• **課題 A**
側弯症検診の記事について、次の問いに答えてください。
(i) 日本臓器製薬株式会社と共同で発表したのはどの会社か。
(ii) 13~14歳女児の有病率は何%と報告されているか。
(iii) 2013年に米国立衛生研究所のサポートで行われた研究により、有効性の高さが証明されたのは何か。
• **課題 B**
側弯症検診の記事を、最後の文の後から書き継いでください。

• **本文**
側弯症の学校検診、大人数への視診や触診にかかる負担が課題
日本臓器製薬株式会社は2月20日、「3Dバックスキャナー(TM)」(一般医療機器)の発売を予定していることを、株式会社スペースビジョン、株式会社日本医療機器開発機構(JOMDD)と共同で発表した。
画像はリリースより
脊柱側弯症は小学校高学年から中学校時代に好発し、13~14歳女児の有病率は2.5%と報告されている。側弯症による脊柱の変形は、腰痛、背部痛、および呼吸機能障害などを来たすことがあるため、早期に発見し、進行を抑えることが重要であるとされている。学校保健安全法上、側弯症の検診が小・中・高等学校と高等専門学校の全学年で必要と定められている。しかし、学校医が限られた時間の中で大人数の検査をすることは難しいのが現状だ。また、学校内で視診や触診を実施することは、学校医および児童・生徒にとって負担が大きい。海外においても、2013年に米国立衛生研究所のサポートで行われたBracing in Adolescent Idiopathic Scoliosis Trial (BrAIST) study3により、側弯症の軽度もしくは中程度の患者に対する装具治療の有効性の高さが証明され、側弯症の早期発見が再認識されるようになった。

• **表示データ**
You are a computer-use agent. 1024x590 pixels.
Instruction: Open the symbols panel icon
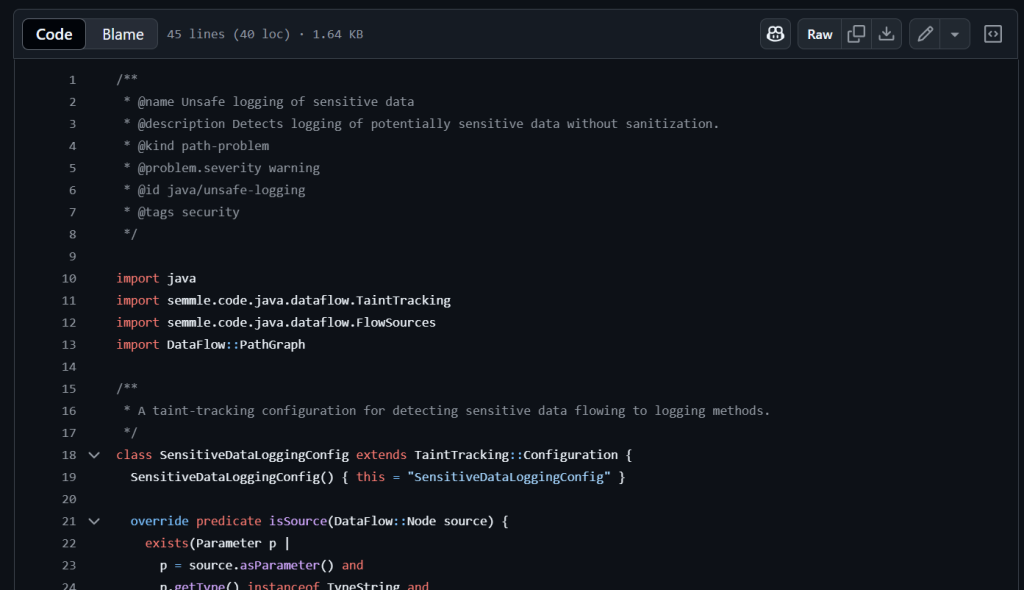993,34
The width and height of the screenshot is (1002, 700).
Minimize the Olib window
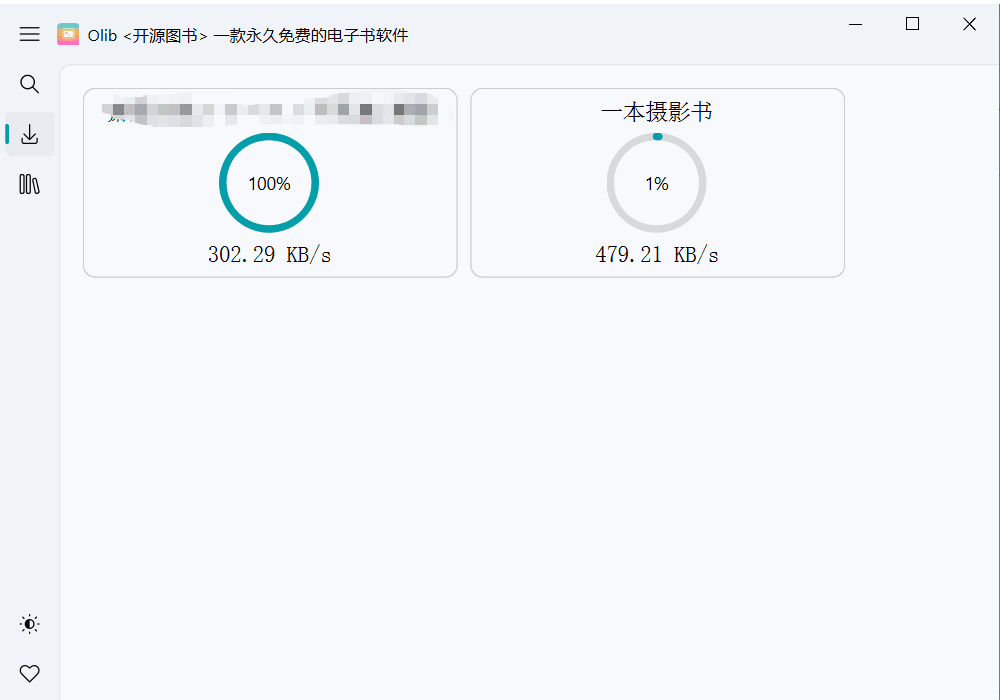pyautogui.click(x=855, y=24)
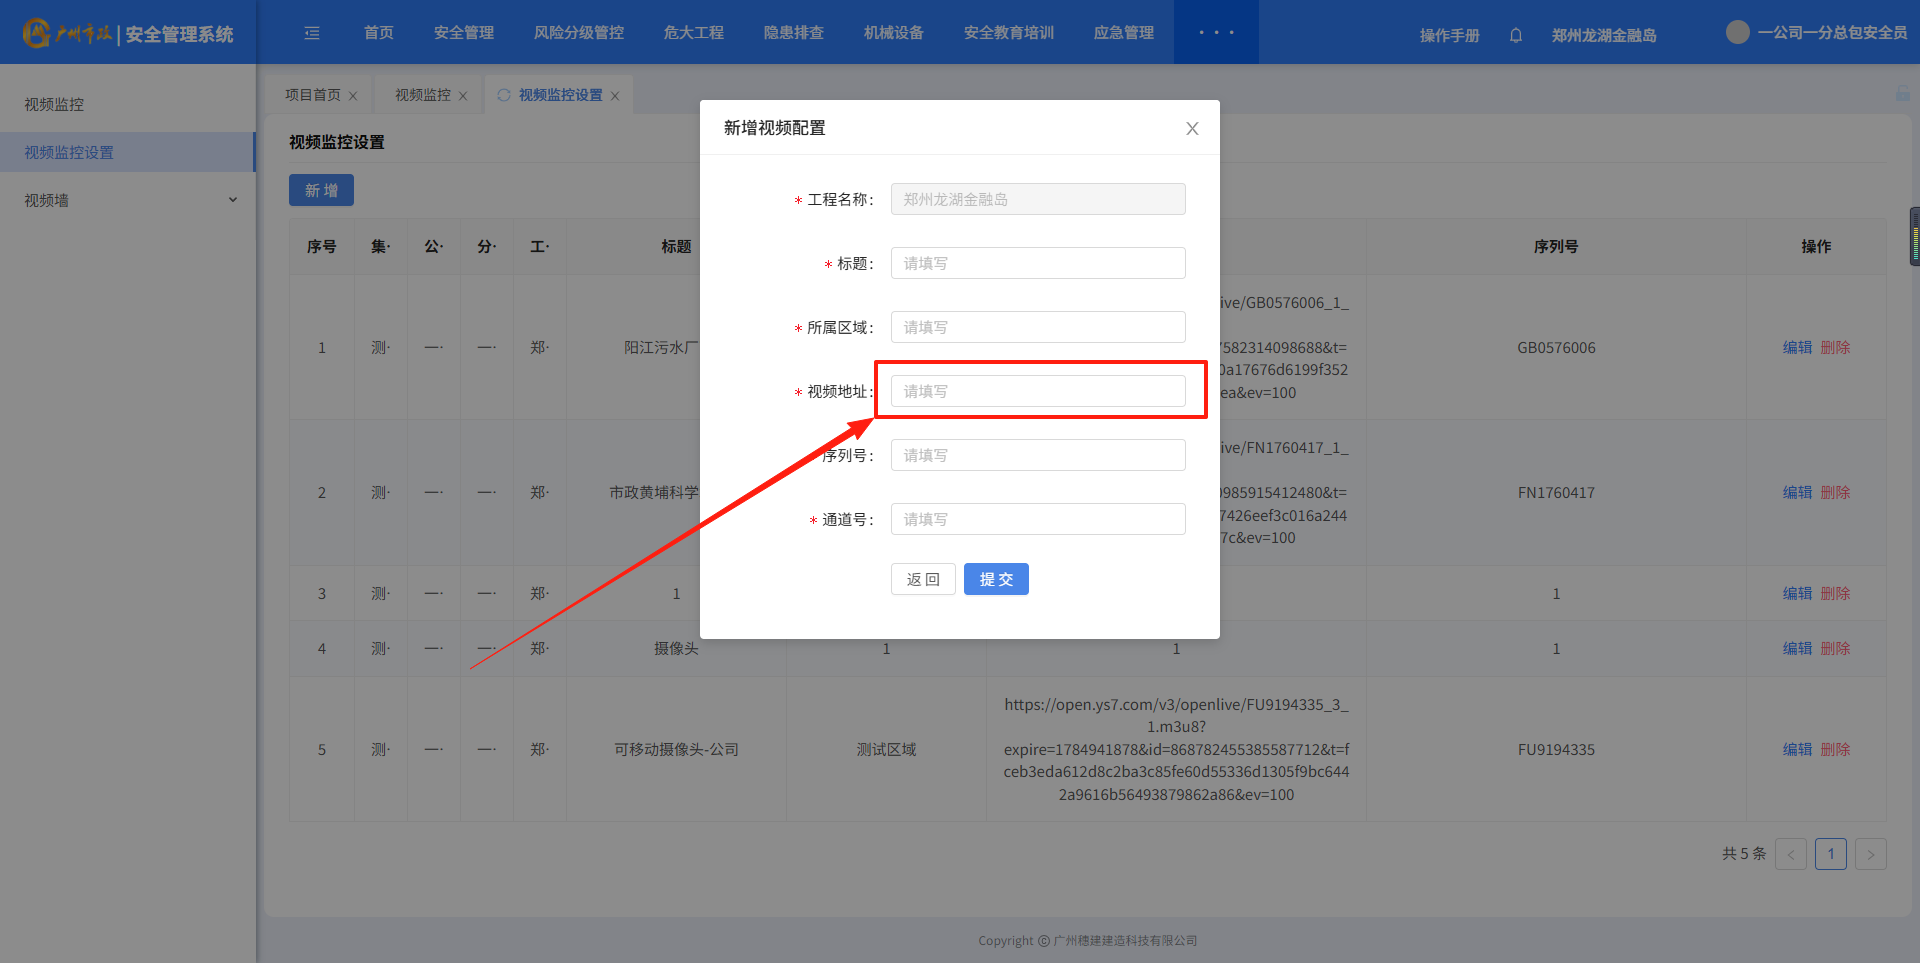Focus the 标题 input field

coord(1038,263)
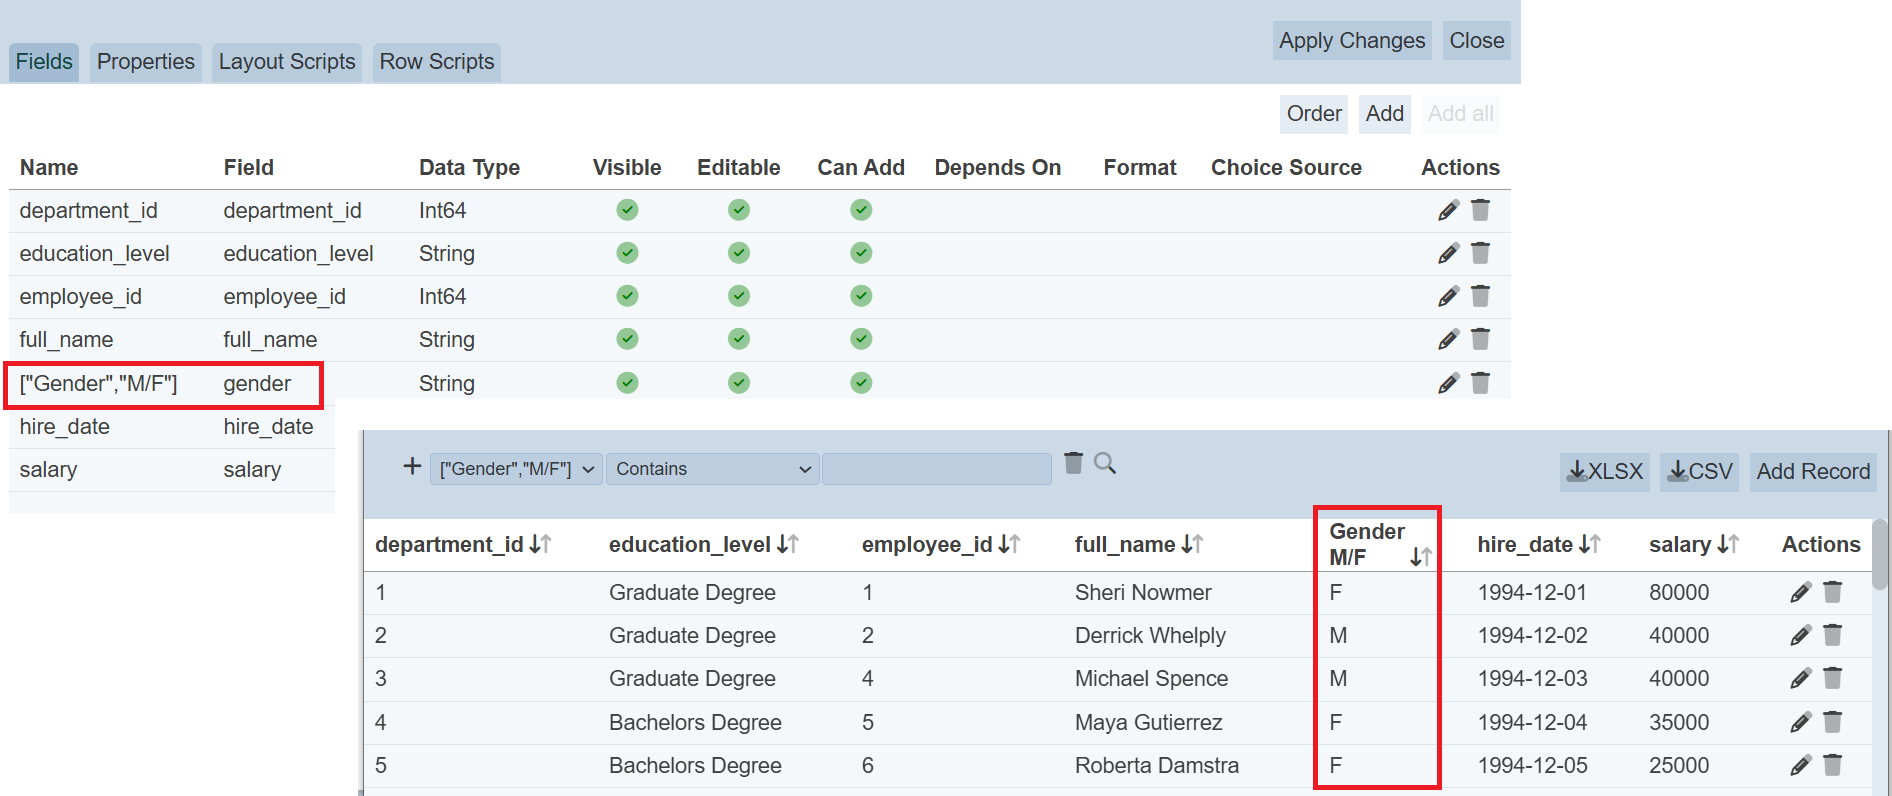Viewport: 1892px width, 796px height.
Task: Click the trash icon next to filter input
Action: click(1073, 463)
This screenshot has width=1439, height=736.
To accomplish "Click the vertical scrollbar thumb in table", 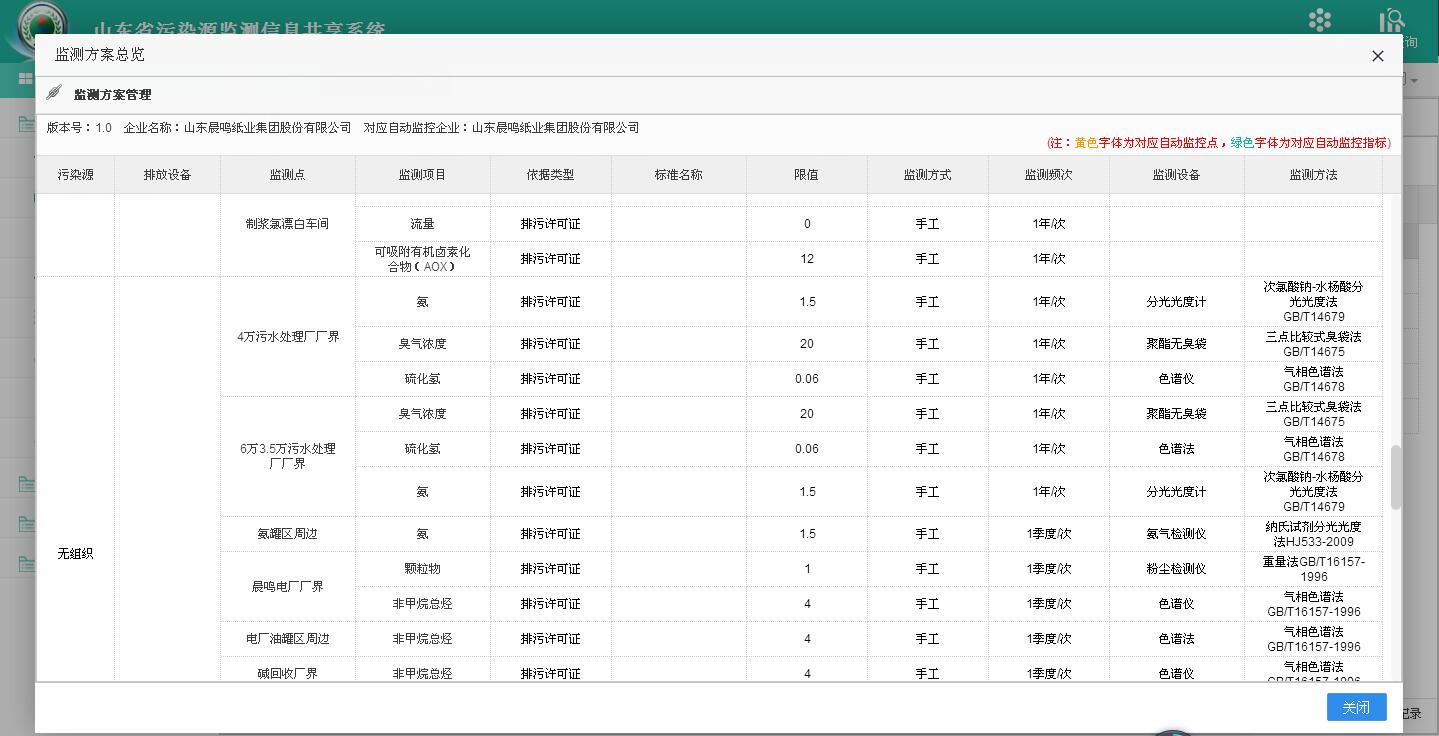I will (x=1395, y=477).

• **解答 A**
(i) 株式会社スペースビジョンと株式会社日本医療機器開発機構(JOMDD)
(ii) 2.5%
(iii) 側弯症の軽度もしくは中程度の患者に対する装具治療

• **解答 B**
LEDで被検者背部を3D撮影、モアレ様画像へ変換可能
「3Dバックスキャナー」は、LED光源を使用し、被検者背部を3次元(3D)撮影し、背部の対称性を視覚的に描出するために、モアレ様画像へ変換することができる。また、専用パソコン上にある撮影ボタンを押すだけで撮影ができ、取得した画像情報は撮影場所や個人IDと紐付けることも可能。3D画像として取り込まれたデータは、モアレ様画像の他に、3D情報としても確認することができる。また、専用のキャリーケースに収納することで、学校健診現場で想定される持ち運びも可能だ。
3Dバックスキャナーは、学校健診を実施している東京都予防医学協会からの相談を受け、慶應義塾大学医学部整形外科学教室 渡邉航太准教授、同大学理工学部 青木義満教授、慶應義塾大学・名古屋工業大学発ベンチャーであるスペースビジョンが共同開発した製品。2015年からは(公社)日本医師会による「医師主導による医療機器開発の開発・事業化支援業務」の一環として支援も受け、日本臓器製薬を販売業者として2月27日に発売予定となった。
スペースビジョン、JOMDD、および日本臓器製薬は、「今後も側弯症の検査や診断に関連する製品の開発を継続してまいります」と、述べている。